These entries are still indented with spaces.  Fixed.

> diff --git a/sysdeps/powerpc/powerpc64/fpu/multiarch/Makefile b/sysdeps/powerpc/powerpc64/fpu/multiarch/Makefile

> index a4f0d1694e..ad3c29b1ab 100644

> --- a/sysdeps/powerpc/powerpc64/fpu/multiarch/Makefile

> +++ b/sysdeps/powerpc/powerpc64/fpu/multiarch/Makefile

> @@ -46,10 +46,12 @@ endif

>  ifeq ($(subdir),mathvec)

• _Entries_:
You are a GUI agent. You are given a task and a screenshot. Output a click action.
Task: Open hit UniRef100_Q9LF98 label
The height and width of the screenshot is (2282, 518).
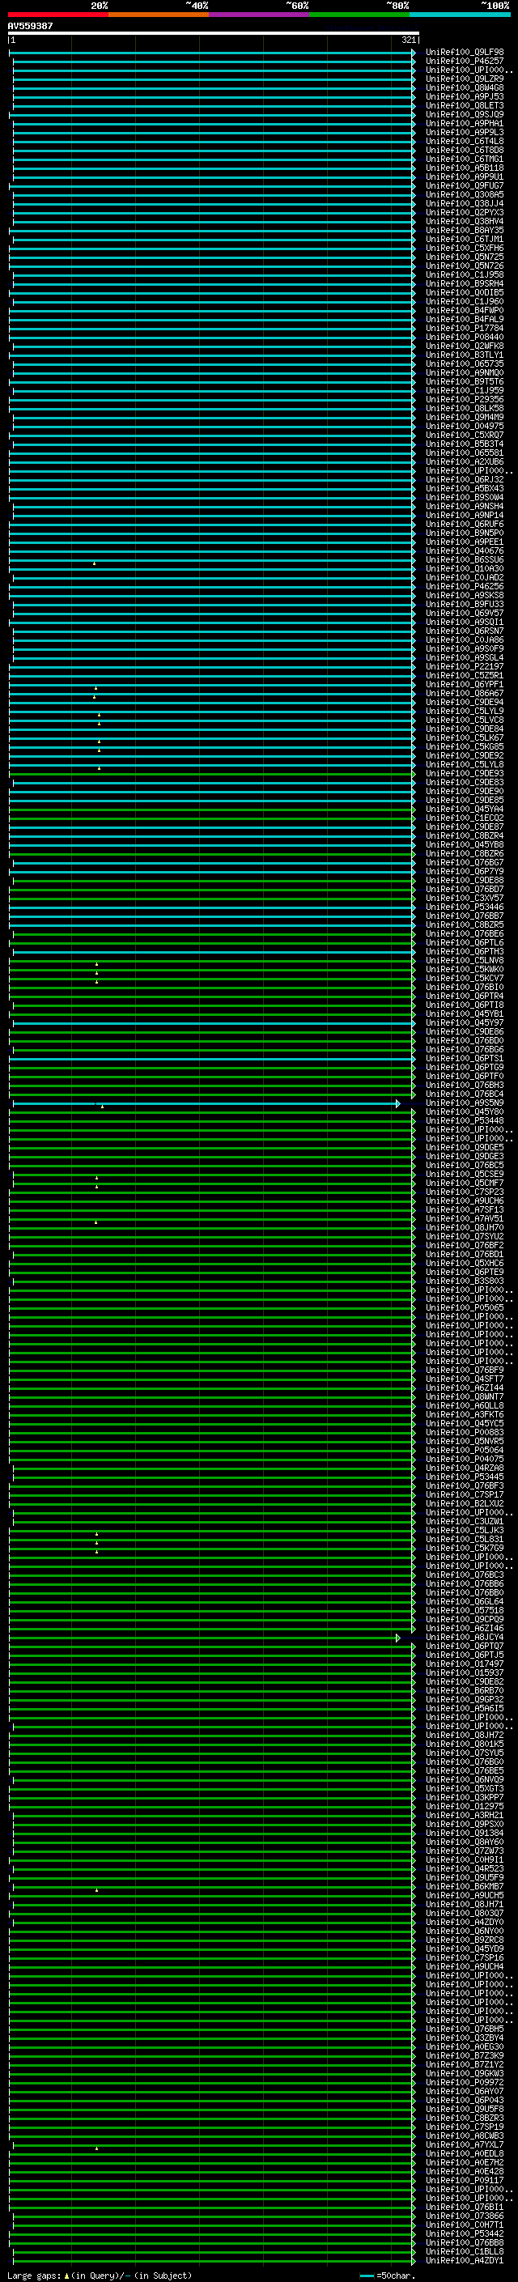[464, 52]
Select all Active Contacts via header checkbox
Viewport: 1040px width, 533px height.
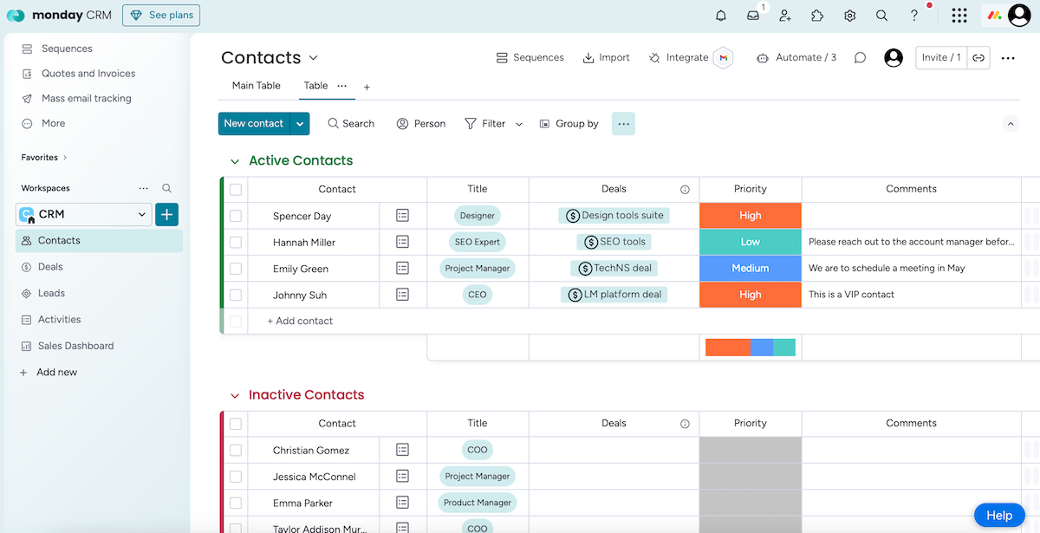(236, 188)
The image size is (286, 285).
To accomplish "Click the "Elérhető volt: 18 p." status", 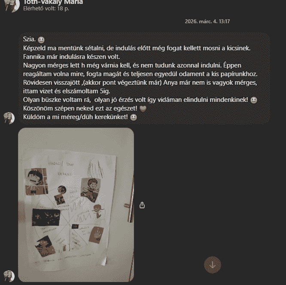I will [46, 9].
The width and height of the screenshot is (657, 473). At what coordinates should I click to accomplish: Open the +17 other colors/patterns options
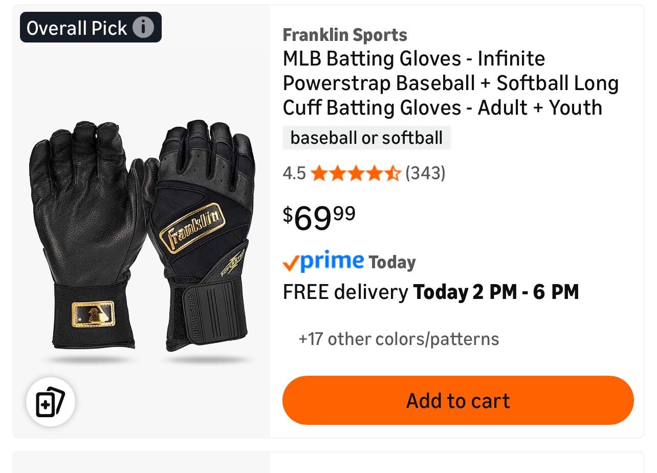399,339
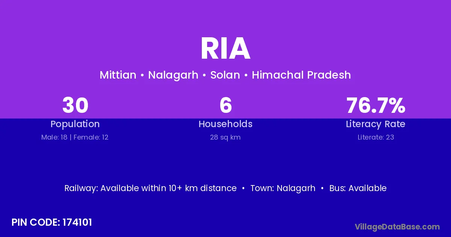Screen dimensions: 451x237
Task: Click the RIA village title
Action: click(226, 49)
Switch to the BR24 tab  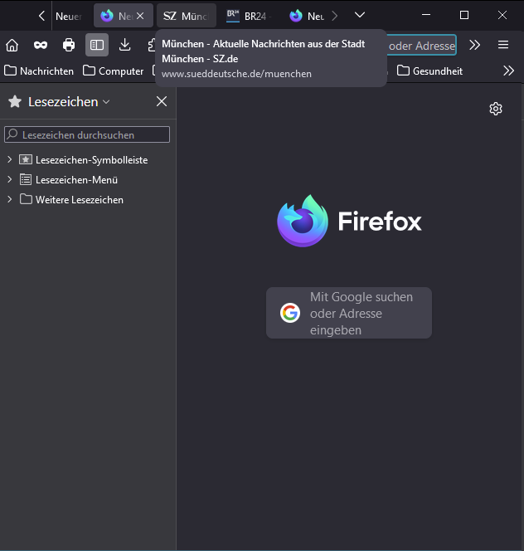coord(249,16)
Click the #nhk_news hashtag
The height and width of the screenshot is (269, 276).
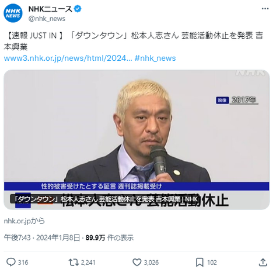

• _Work to do_:
According to the patch review excerpt, which file does the diff change?

• _Solution_:
sysdeps/powerpc/powerpc64/fpu/multiarch/Makefile